Photograph: Andrew Renneisen/Getty Images

A Palestinian man argues with an Israeli soldier during clashes over an Israeli order to shut down a Palestinian school near Nablus in the occupied West Bank in October.

The Israeli-Palestinian conflict saw another year of violence -- from border protests to flaming kite attacks to airstrikes on Gaza.
Photograph: Mohamad Torokman/Reuters

A child takes cover as Mexican riot police clash with the migrant caravan on the Mexico-Guatemala border, October 19, in Ciudad Tecun Uman, Guatemala.

The clash occurred when the caravan of thousands tried to enter Mexico, crossing over the international bridge after pushing past Guatemalan security forces.

The caravan opened the gate into Mexico, but was pushed back by Mexican riot police.
Photograph: John Moore/Getty Images

A staff member reaches for the microphone held by CNN White House Correspondent Jim Acosta as he questions Donald J Trump at a news conference following the mid-term US congressional elections, November 7.

In the tense confrontation between the American president and the journalist, Acosta called out Trump on erroneous statements he had made about the migrant march.
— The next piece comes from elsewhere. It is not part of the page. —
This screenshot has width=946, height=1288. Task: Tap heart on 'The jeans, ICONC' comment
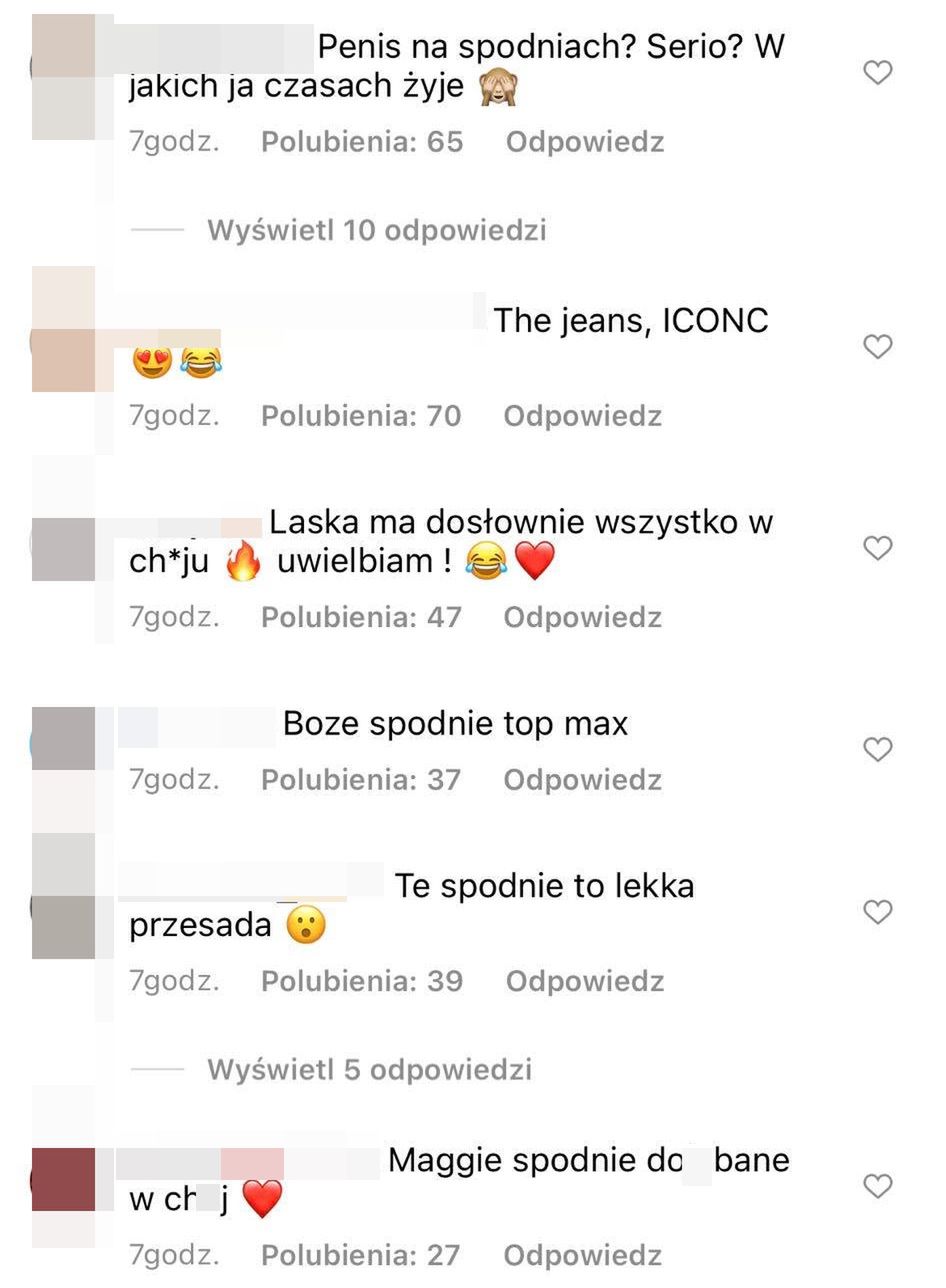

Provoked, the White House revoked Acosta's press pass.

CNN took the matter to court, a federal judge ruled in favour of CNN and restored Acosta's White House press access.
Photograph: Jonathan Ernst/Reuters

Teargas surrounds protesters as they clash with riot police during a 'Yellow Vests' demonstration near the Arc de Triomphe in Paris on December 1.

The Yellow Vests (gilets jaunes) rally over increased fuel taxes and other harsh government actions has rattled Emmanuel Macron's administration, forcing the French president to back down on several of his diktats.